Can we doubt that a great many of the disciples, even most of them, felt the same way as they saw their beloved leader and rabbi taking His last breaths on the Cross? Nailed to the hard wood were their dreams, as well—dreams of freedom from oppression, dreams of a fully rebuilt Temple, which had been the dreams of their fathers and mothers for generations. As Saint Peter once barked out to Jesus, “We have left everything and followed you.” How bitter those words would have tasted at the foot of the Cross when they heard Jesus cry with a loud voice, “E′lo-i, E′lo-i, la′ma sabach-tha′ni?” which means, “My God, my God, why hast thou forsaken me?”
It is the Cross that we face in all our lives, it is the Cross we come to when we have a contrite and humble spirit, and it is the Cross that transforms us—transforms the lowly, transforms the hungry, transforms the humble. The Cross transfigures bread and wine into the Sacred Body and Blood of Christ. The Cross transfigures the failure in our lives into living sacrifices.

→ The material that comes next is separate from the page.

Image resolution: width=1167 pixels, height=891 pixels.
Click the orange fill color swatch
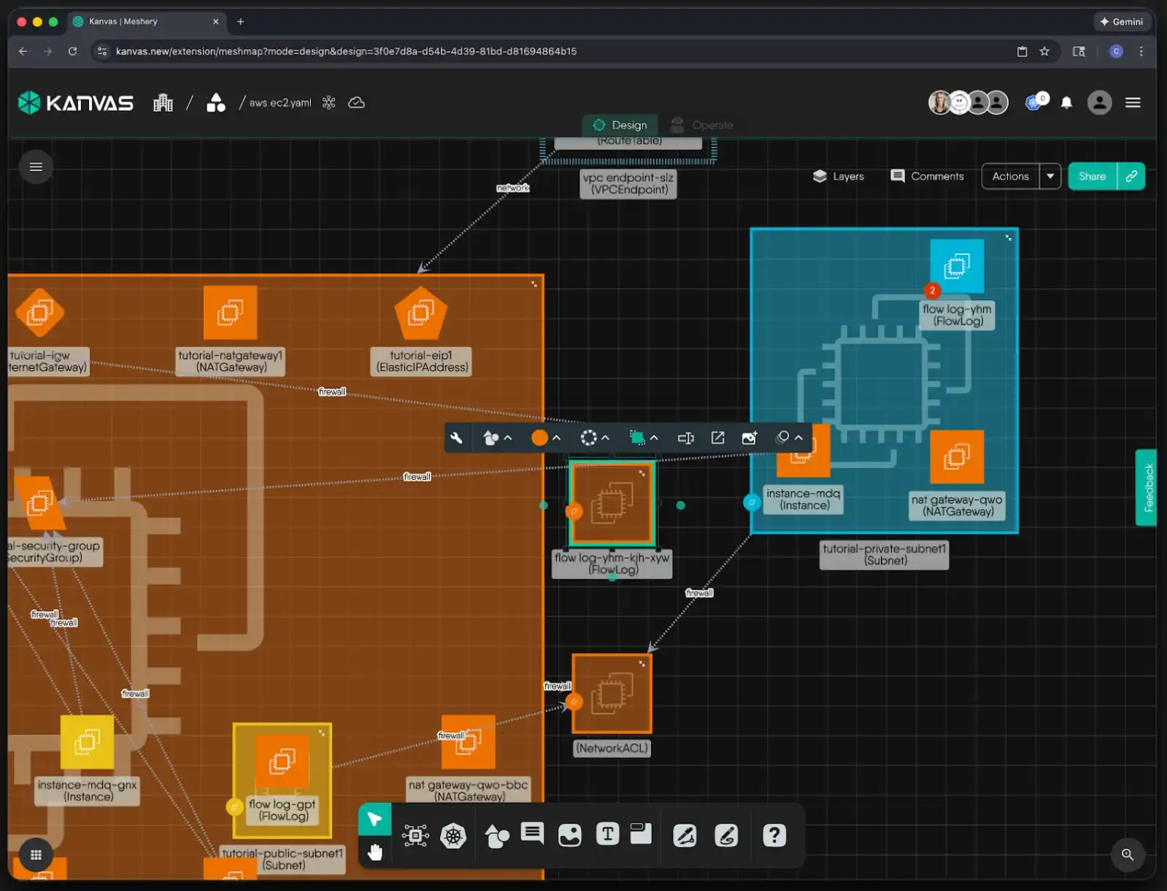(539, 438)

And it was by the Cross, perceiving however imperfectly into its deepest significance, that the Apostles and disciples of the early Church recognized that failure in Mission is part of God’s plan, indeed well anticipated by Jesus in His teaching to the disciples before His crucifixion. After teaching them to be simple in their Mission—that is, take nothing fancy with them, not only materially but I think also intellectually, for our work is proclamation not manipulation, the work of preaching repentance, driving out demons, and curing the sick, He said, “If any place will not receive you and they refuse to hear you, when you leave, shake off the dust that is on your feet for a testimony against them.”
The echoes of this with the Sacred Scriptures, with the prophet Amos and all of the prophetic writings, as well as the Law, were strong and resonant. Amaziah, the priest of Bethel, told Amos to leave. He was no longer welcome. Pharaoh told Moses repeatedly to leave off the requests for freedom. But emboldened by the Lord—specifically, a correct understanding of God who never fails to accomplish His purposes and will uphold and support the humble and contrite—Moses was undeterred and Amos unambiguous: “I am a herdsman, and a dresser of sycamore trees, and the Lord took me from following the flock, and the Lord said to me, ‘Go, prophesy to my people Israel.’”

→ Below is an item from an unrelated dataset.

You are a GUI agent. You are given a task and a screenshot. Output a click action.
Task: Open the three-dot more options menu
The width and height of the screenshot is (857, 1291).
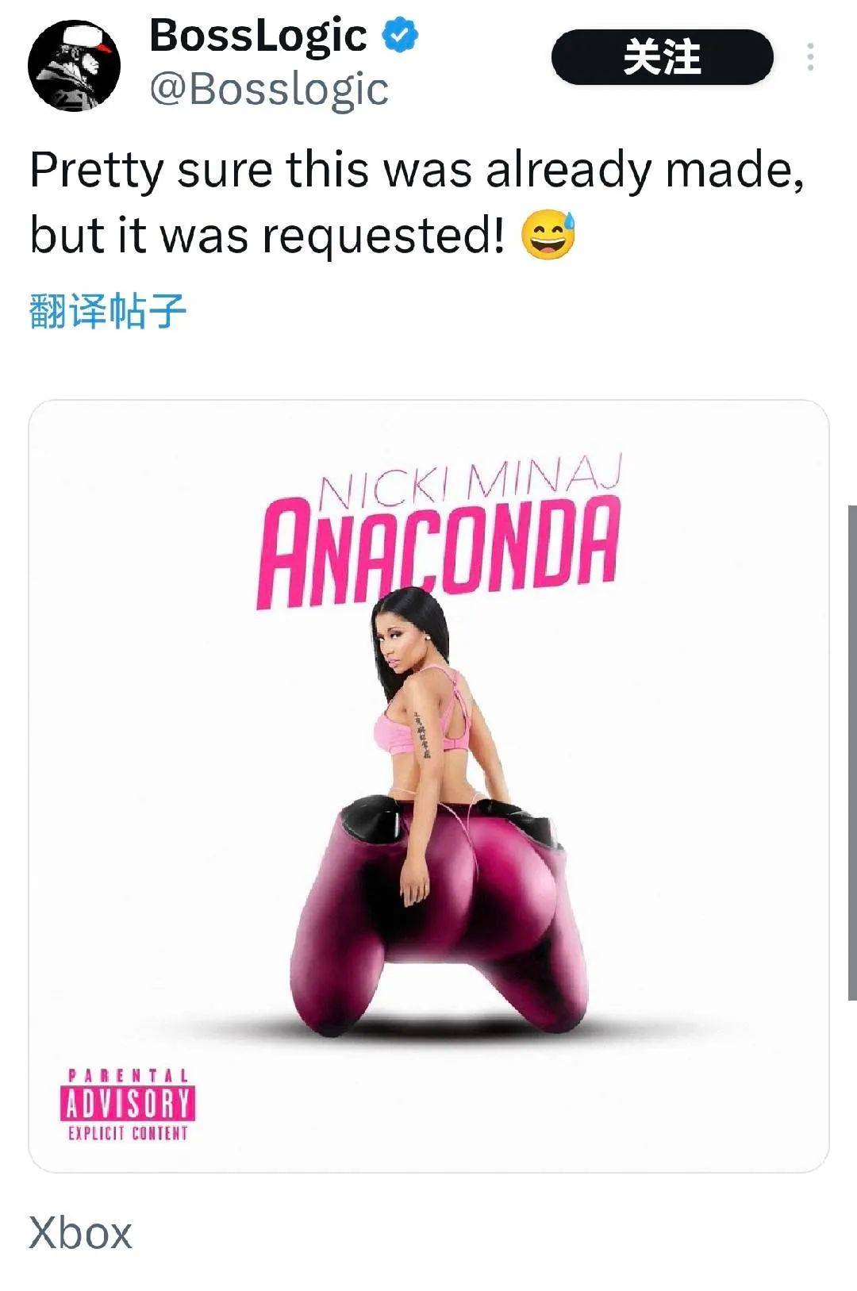coord(809,57)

In other words, deal with it—this is who I am, and my failure does not change that. When God is our rock—the rock of our salvation—that becomes our attitude. This is who I am—I love God Almighty, humble and contrite at the foot of His Majesty—and any failure that happens to me does not change that. We are told to pray to God, and to ask Him to help us know and understand what things we ought to do, knowing that God’s grace pervades all, and empowers us to accomplish not what we want, but what God wants. Humble and contrite at the foot of the Cross, may be go out in Tazewell County and preach that all should repent, may we cast out the demons among us, and with our presence and attention, anoint with oil the sick and lonely, and heal them.